Hi, @7MaxxChatsko --

I agree with a lot of what you've laid out above. However, I think I should clarify some parts of my thread and offer counterpoints to a few of yours. I'm always game to trade notes.

I disagree that the DNA sequencing market is worth $10 billion. Today, it’s less than that. Should Illumina (a) drive unit prices lower (w/ super resolution, see below) & (b) help customers up the platform upgrade cycle to realize bleeding-edge OpE...

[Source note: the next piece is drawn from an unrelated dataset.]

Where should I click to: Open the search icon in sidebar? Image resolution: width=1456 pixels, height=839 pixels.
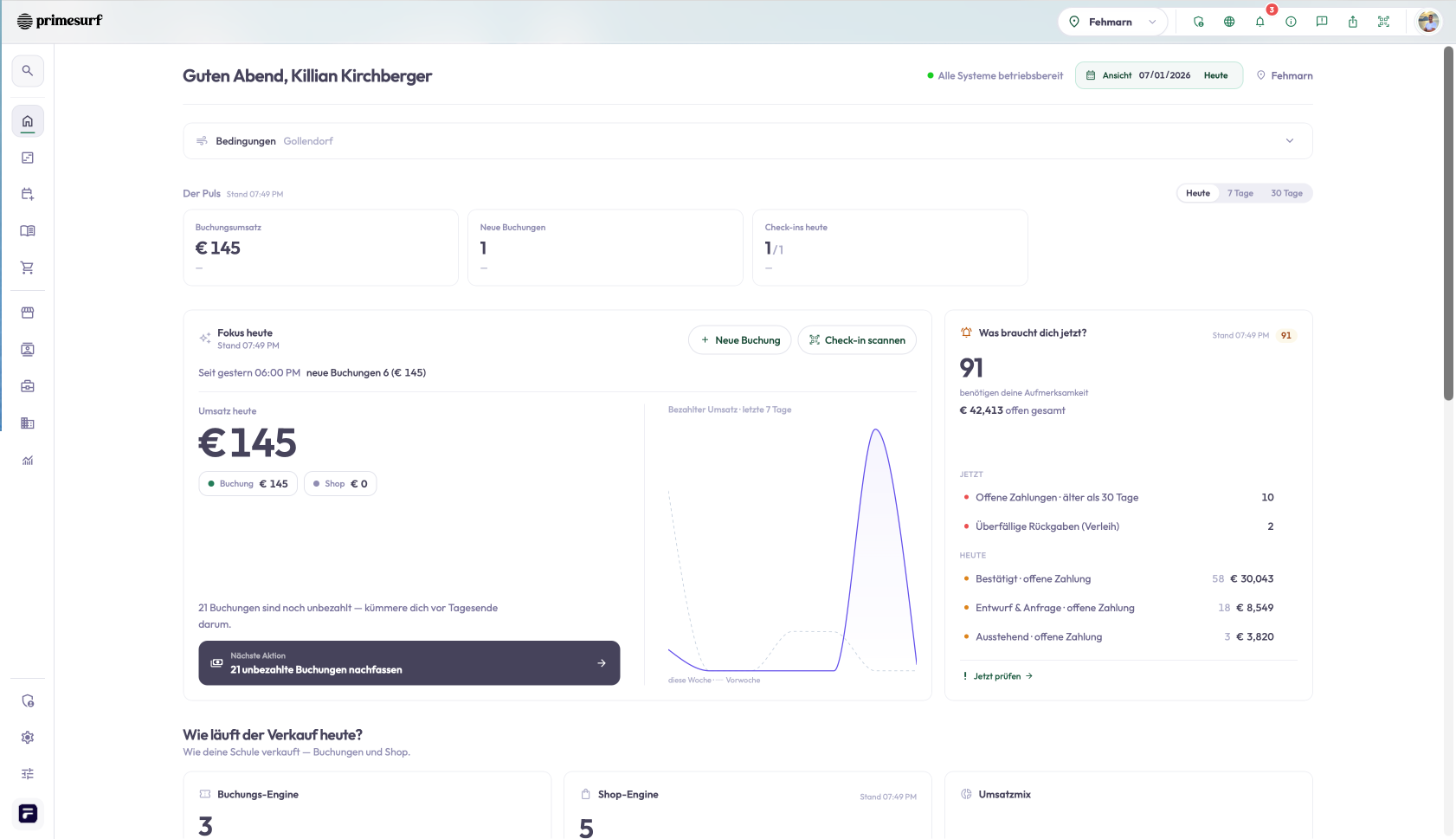(28, 71)
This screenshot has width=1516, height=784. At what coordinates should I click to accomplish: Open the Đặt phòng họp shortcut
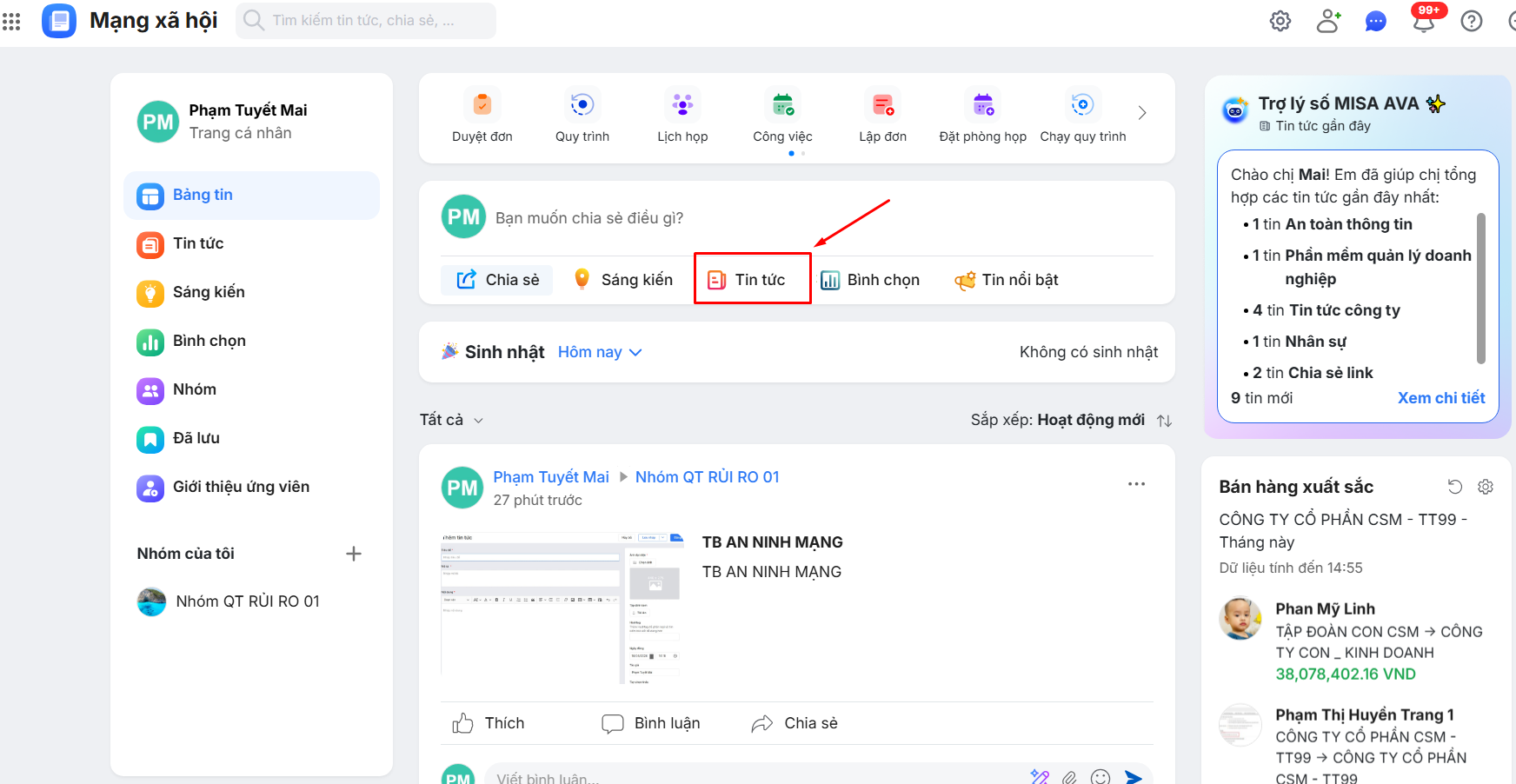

…that the market could be worth much more. I’ll cede that this position isn’t ideal because, as you point out, the vastest TAM is within clinical genomics. Still, investors could be ‘headed for the exits’ because their time horizons may not be long enough.

As much as I’ve written lovingly about long-reads, I think saying the market will converge to them isn’t quite right. Should all relevant hardware metrics (throughput, F-1 scores, $/GB, etc.) match/exceed today’s standard for short-read, then yes, big swaths may port over.

Which clinical NGS apps. go to long-read is arguable, and in many cases has biological constraints. FFPE cancer tissue, the most common sample, has fragmented (~200 bp) DNA—I’m unsure how that input would work in a Sequel II HiFi workflow. ctDNA presents a similar challenge.

We believe there’s plenty of opportunity for Illumina to expand upon its core franchise. We believe they are going about it the wrong way. I totally agree with you that leveraging its distributed install base is a great idea, hence why we like Invitae’s acquisition of ArcherDx.

In our view, Illumina should empower its customers, such as ArcherDx and FMI, to build IVDs for local use, helping to capture 80% of cancer patients. By competing with Dx customers, they may choose to leave Illumina. I’ll give one example:

Veracyte purchased NanoString’s FDA-cleared FLEX system to vertically-integrate the hardware component of its distributed Dx franchise. Is FLEX as robust as a NextSeq? No, but it gets the job done and allows Veracyte to play out price-elasticity-of-demand its own way.

While gaining access to methylation data isn’t unique, the (a) size of current+future training data and (b) existing ML classifier, I think, gives GRAIL an advantage over GH in the near-term, especially for a pan-cancer test. Bluntly, GRAIL (and others) have published data…

…whereas GH hasn’t initiated a pan-cancer trial. In the end, their commercial strategies are different (pan versus single-indication) and I think GH is strong, generally, as I stated in my original thread. Alright, so some more thoughts on methylation…

…What is it if not a novel biomarker for the *presence*, not *treatment* of cancer? Does it matter what’s feeding the machine if the clinical question is accurately answered? Fragmentomics hasn’t been clinically validated either, yet it’s also pulled into screening ML stacks.

I’m not sure liquid biopsies would go to nanopore for numerous reasons, though I’d welcome input because I’m not as sure here. Firstly, the short (~200 bp) length of ctDNA could inhibit nanopore sample prep and hamstring $/GB, F-1, and other metrics.

I’m not aware of any well-studied ctDNA assays (from a 3rd party, not ONT) running on nanopore. You’re right ONT doesn’t need amplification, but amp isn’t as much of the enemy here as it is with CG-rich DNA. You can error-correct sequence artifacts, albeit w/ a depth penalty.

illumina.com/content/dam/il…

journals.plos.org/plosone/articl…

Third, ONT (historically) has required frequent software/hardware upgrades. If I were a clinical provider (especially in an IVD setting), I would NOT want to keep revalidating my protocol. I’ll agree that SNV F-1 is improving to ILMN-levels, but questionable at such low VAF.

I don’t think there’s any reason to believe ILMN is playing defense for liquid biopsy. Altogether, we saw this situation as an avoidable one with several path towards reaccelerating growth that did not involve squaring up directly against a crowded Dx market.

Thanks for reading, welcoming feedback/critique/etc.